Write out the lines below as a numbered list, skipping blank lines and leaving out the pictures.

-- Start DATA ENTRIES --

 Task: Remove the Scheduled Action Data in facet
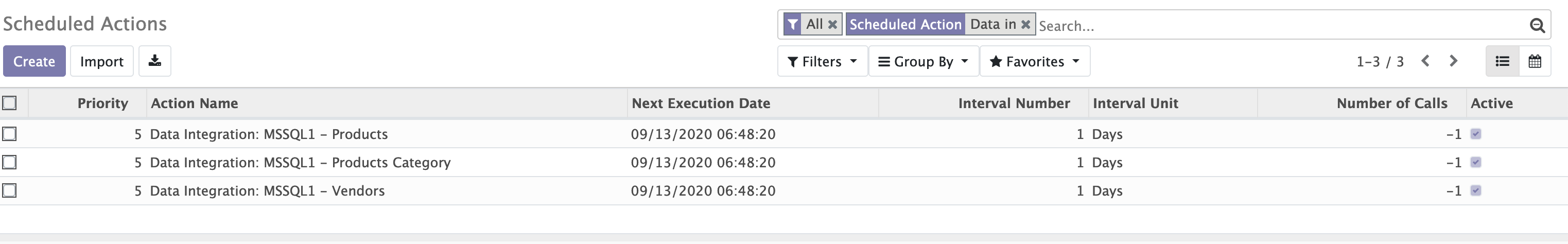pyautogui.click(x=1025, y=24)
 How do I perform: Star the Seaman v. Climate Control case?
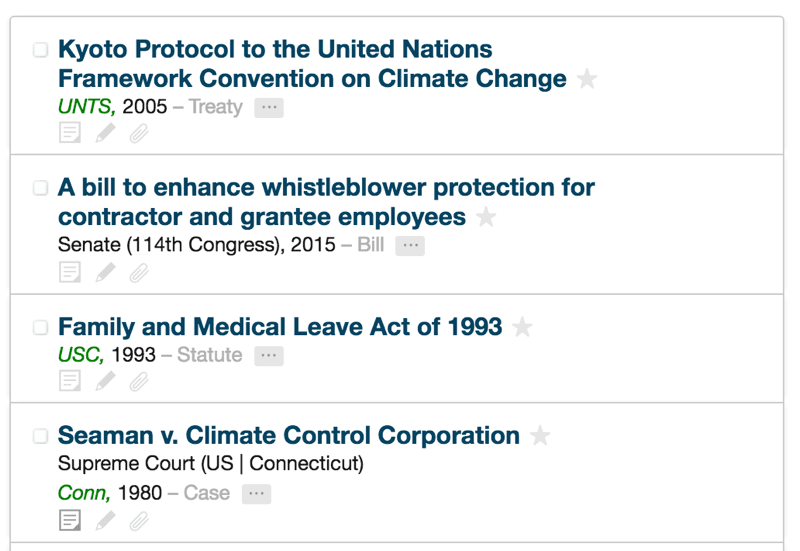pyautogui.click(x=540, y=436)
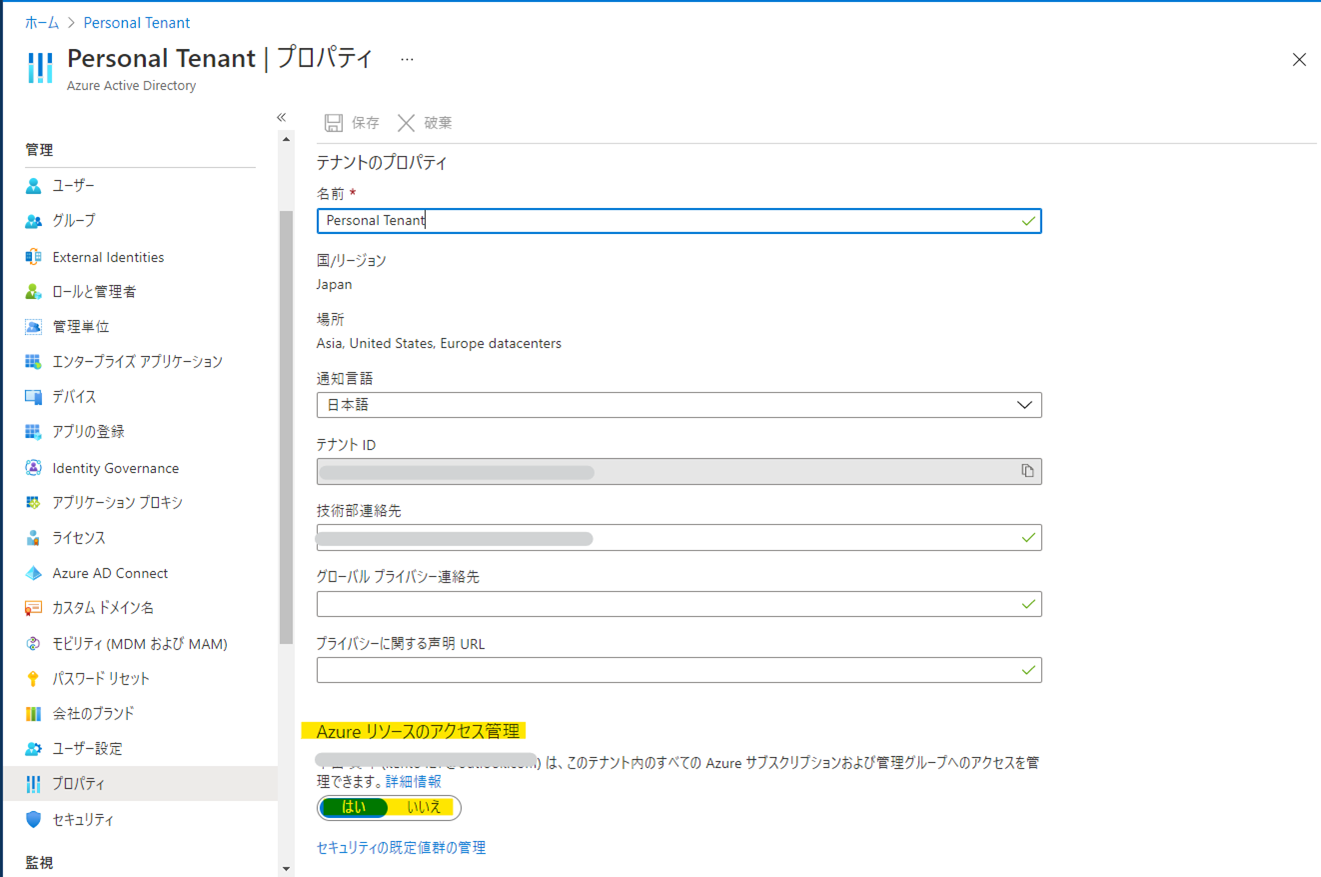Switch access management toggle to いいえ

click(424, 807)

-- End DATA ENTRIES --

EXERCISE OUTPUT —
1.  Task: Remove the Scheduled Action Data in facet
2. pyautogui.click(x=1025, y=24)
3.  How do I perform: Star the Seaman v. Climate Control case?
4. pyautogui.click(x=540, y=436)
5. Switch access management toggle to いいえ
6. click(424, 807)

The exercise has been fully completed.